> [What you have to do]: Rewrite the rows below as a numbered list, one line per number, and drop the blank lines.

> [Information shown]:

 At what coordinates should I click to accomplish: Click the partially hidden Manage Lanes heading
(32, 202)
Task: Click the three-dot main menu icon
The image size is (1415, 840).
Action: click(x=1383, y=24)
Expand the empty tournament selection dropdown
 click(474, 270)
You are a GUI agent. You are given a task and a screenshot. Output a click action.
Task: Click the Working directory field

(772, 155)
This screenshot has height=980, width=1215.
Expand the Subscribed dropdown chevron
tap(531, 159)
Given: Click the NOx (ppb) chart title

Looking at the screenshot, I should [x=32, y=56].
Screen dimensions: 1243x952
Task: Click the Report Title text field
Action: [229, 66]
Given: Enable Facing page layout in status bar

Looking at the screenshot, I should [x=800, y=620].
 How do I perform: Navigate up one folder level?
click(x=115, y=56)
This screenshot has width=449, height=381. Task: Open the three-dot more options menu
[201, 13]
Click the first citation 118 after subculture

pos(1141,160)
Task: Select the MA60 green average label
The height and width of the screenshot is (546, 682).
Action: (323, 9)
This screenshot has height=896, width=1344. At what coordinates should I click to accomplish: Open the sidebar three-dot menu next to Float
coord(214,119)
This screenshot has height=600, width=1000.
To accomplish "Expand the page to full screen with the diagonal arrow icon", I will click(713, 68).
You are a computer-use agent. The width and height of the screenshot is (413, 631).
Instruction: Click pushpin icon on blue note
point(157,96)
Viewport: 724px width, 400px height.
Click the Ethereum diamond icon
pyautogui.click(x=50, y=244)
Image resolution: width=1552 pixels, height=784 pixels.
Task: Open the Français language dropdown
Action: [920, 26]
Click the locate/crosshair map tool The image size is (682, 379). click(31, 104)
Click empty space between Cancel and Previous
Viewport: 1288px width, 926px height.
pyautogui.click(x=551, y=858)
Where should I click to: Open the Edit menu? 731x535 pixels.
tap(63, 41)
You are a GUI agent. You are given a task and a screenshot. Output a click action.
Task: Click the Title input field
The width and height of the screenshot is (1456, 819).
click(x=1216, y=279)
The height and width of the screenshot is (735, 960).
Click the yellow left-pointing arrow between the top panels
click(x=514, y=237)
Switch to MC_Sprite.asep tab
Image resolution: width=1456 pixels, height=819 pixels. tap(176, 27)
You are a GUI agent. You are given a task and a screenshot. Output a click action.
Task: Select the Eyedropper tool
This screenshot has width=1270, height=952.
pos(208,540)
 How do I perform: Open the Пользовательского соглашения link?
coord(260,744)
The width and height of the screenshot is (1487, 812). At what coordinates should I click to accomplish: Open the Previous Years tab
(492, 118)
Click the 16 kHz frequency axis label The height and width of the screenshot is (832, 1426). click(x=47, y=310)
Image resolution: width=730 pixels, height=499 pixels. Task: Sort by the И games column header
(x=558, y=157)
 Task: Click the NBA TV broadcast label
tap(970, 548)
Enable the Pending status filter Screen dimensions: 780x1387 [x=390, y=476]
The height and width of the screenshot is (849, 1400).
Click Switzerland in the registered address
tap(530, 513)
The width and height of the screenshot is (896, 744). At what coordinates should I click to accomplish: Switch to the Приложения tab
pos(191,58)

> [Task output]:
1.  At what coordinates should I click to accomplish: Click the partially hidden Manage Lanes heading
2. (32, 202)
3. Task: Click the three-dot main menu icon
4. The image size is (1415, 840).
5. Action: click(x=1383, y=24)
6. Expand the empty tournament selection dropdown
7.  click(474, 270)
8. You are a GUI agent. You are given a task and a screenshot. Output a click action.
9. Task: Click the Working directory field
10. (772, 155)
11. This screenshot has height=980, width=1215.
12. Expand the Subscribed dropdown chevron
13. tap(531, 159)
14. Given: Click the NOx (ppb) chart title
15. Looking at the screenshot, I should [x=32, y=56].
16. Screen dimensions: 1243x952
17. Task: Click the Report Title text field
18. Action: [229, 66]
19. Given: Enable Facing page layout in status bar
20. Looking at the screenshot, I should [x=800, y=620].
21.  How do I perform: Navigate up one folder level?
22. click(x=115, y=56)
23. This screenshot has width=449, height=381. Task: Open the three-dot more options menu
24. [201, 13]
25. Click the first citation 118 after subculture
26. pos(1141,160)
27. Task: Select the MA60 green average label
28. The height and width of the screenshot is (546, 682).
29. Action: (323, 9)
30. This screenshot has height=896, width=1344. At what coordinates should I click to accomplish: Open the sidebar three-dot menu next to Float
31. coord(214,119)
32. This screenshot has height=600, width=1000.
33. To accomplish "Expand the page to full screen with the diagonal arrow icon", I will click(713, 68).
34. You are a computer-use agent. The width and height of the screenshot is (413, 631).
35. Instruction: Click pushpin icon on blue note
36. point(157,96)
37. Viewport: 724px width, 400px height.
38. Click the Ethereum diamond icon
39. pyautogui.click(x=50, y=244)
40. Image resolution: width=1552 pixels, height=784 pixels.
41. Task: Open the Français language dropdown
42. Action: [920, 26]
43. Click the locate/crosshair map tool The image size is (682, 379). click(31, 104)
44. Click empty space between Cancel and Previous
45. Viewport: 1288px width, 926px height.
46. pyautogui.click(x=551, y=858)
47. Where should I click to: Open the Edit menu? 731x535 pixels.
48. tap(63, 41)
49. You are a GUI agent. You are given a task and a screenshot. Output a click action.
50. Task: Click the Title input field
51. The width and height of the screenshot is (1456, 819).
52. click(x=1216, y=279)
53. The height and width of the screenshot is (735, 960).
54. Click the yellow left-pointing arrow between the top panels
55. click(x=514, y=237)
56. Switch to MC_Sprite.asep tab
57. Image resolution: width=1456 pixels, height=819 pixels. tap(176, 27)
58. You are a GUI agent. You are given a task and a screenshot. Output a click action.
59. Task: Select the Eyedropper tool
60. This screenshot has width=1270, height=952.
61. pos(208,540)
62.  How do I perform: Open the Пользовательского соглашения link?
63. coord(260,744)
64. The width and height of the screenshot is (1487, 812). At what coordinates should I click to accomplish: Open the Previous Years tab
65. (492, 118)
66. Click the 16 kHz frequency axis label The height and width of the screenshot is (832, 1426). click(x=47, y=310)
67. Image resolution: width=730 pixels, height=499 pixels. Task: Sort by the И games column header
68. (x=558, y=157)
69.  Task: Click the NBA TV broadcast label
70. tap(970, 548)
71. Enable the Pending status filter Screen dimensions: 780x1387 [x=390, y=476]
72. The height and width of the screenshot is (849, 1400).
73. Click Switzerland in the registered address
74. tap(530, 513)
75. The width and height of the screenshot is (896, 744). At what coordinates should I click to accomplish: Switch to the Приложения tab
76. pos(191,58)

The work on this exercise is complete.